How are you involved in bar associations?

Gail Gottehrer: I'm very involved in the New York State Bar Association, and am a member of the Committee on Technology and the Legal Profession, the Blockchain and Cryptocurrency Subcommittee, the Social Media and New Communication Technologies Committee, as well as the Transportation Law Committee. Working with NYSBA, I organize and speak at CLE programs that are designed to help lawyers stay up to date with technology and to give them practical guidance on topics such as the GDPR, the Internet of Things, biometrics, data governance, vetting vendors, and workplace technology. In addition to NYSBA, I'm actively involved with the American Bar Association, where I hold leadership positions in the Woman Advocate Committee, the Judicial Intern Opportunity Program, the Pretrial Practice and Discovery Committee, and the TIPS Automobile Litigation Committee. Participation in NYSBA and the ABA, and in think tanks like the Sedona Conference, is a way to provide education to attorneys on important topics and to promote diversity and inclusion in the legal profession.

Sandra Rampersaud: Bar associations provide excellent training and networking opportunities for all, but especially for the young lawyer. They provide opportunities to remain in touch with colleagues and friends that you make over the years, and keep abreast of developments in the law that you may not have had time to research yourself. Of equal importance are the opportunities to engage in discussions relating to the practice of law, such as how to build a book of business, how to network effectively, how to be recognized and promoted, how to be a successful woman of color in the legal profession, etc. Over the years, I have had many roles. I have been a member of the Antitrust and Trade Regulation Committee of the Bar Association of the City of New York, Co-chair of the eDiscovery Committee of the NYSBA Commercial and Federal Litigation Section, and Treasurer and Executive Committee Member of NYSBA's Commercial and Federal Litigation Section. Each of these experiences has been incredibly valuable in enabling me to be where I am today.

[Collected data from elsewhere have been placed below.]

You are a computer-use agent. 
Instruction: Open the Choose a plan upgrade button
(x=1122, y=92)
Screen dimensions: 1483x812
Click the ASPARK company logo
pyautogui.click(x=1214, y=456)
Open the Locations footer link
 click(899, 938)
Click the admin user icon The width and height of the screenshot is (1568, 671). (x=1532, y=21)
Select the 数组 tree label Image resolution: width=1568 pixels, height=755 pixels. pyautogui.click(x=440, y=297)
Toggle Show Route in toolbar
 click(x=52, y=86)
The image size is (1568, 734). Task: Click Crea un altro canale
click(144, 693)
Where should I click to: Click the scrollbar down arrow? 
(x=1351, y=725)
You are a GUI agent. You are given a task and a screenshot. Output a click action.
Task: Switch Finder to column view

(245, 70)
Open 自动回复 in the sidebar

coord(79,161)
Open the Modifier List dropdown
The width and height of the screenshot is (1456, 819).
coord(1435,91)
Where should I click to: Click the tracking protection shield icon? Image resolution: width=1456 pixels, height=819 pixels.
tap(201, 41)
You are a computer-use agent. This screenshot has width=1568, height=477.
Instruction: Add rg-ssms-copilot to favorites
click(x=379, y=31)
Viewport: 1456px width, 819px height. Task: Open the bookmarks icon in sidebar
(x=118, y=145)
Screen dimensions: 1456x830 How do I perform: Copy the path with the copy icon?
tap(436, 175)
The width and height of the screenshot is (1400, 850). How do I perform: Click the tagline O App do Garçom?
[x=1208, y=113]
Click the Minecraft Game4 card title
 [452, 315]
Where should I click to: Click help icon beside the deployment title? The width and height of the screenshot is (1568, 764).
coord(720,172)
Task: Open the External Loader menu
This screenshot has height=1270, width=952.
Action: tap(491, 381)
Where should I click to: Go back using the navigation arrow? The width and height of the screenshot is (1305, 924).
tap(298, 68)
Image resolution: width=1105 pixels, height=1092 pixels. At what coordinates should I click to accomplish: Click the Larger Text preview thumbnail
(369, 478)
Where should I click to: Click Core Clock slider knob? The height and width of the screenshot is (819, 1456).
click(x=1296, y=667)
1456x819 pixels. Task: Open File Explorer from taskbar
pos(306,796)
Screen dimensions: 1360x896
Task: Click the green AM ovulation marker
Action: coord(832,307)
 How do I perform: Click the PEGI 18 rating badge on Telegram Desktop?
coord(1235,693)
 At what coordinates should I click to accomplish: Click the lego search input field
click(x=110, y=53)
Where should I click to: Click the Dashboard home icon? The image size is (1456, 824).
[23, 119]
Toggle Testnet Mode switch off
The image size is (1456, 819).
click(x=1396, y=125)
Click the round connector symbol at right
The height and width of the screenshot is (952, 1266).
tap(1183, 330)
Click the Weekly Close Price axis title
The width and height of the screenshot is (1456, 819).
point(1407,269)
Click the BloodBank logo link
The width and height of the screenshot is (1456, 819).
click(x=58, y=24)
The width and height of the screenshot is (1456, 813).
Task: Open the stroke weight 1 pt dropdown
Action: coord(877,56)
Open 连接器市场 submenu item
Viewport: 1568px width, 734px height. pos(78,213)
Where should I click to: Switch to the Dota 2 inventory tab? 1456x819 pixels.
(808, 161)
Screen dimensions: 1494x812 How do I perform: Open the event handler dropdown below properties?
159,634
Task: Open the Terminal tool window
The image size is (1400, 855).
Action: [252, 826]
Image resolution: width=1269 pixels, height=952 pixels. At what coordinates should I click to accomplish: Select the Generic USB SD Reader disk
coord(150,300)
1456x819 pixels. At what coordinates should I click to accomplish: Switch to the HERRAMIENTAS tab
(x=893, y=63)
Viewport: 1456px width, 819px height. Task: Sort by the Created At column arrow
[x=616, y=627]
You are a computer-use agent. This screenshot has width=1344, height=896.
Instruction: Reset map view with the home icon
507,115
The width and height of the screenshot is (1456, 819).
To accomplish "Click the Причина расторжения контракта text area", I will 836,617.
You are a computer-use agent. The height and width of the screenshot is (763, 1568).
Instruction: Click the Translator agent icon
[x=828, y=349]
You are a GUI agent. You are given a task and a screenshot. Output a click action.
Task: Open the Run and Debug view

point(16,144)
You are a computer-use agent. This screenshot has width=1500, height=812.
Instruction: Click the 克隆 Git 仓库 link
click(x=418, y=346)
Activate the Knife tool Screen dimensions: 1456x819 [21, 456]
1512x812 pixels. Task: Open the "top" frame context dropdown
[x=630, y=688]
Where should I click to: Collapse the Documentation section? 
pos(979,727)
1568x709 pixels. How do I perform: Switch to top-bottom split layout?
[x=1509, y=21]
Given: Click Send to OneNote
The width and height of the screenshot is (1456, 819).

Are there any issues you have encountered teaching law students of this generation that are different from when you were a law student?

Maura Grossman: It remains a challenge to convince most law students that they need a technical education. Many remain focused on securing employment at prestigious Wall Street firms and do not understand how critical technical fluency is and will continue to be moving forward in whatever size firm a young lawyer joins. Social media - which did not exist when I went to law school - has led students to have far shorter attention spans, sometimes resulting in struggles with communicating thoughts clearly, which is critical to exceling as a lawyer regardless of whether one practices in the technology space.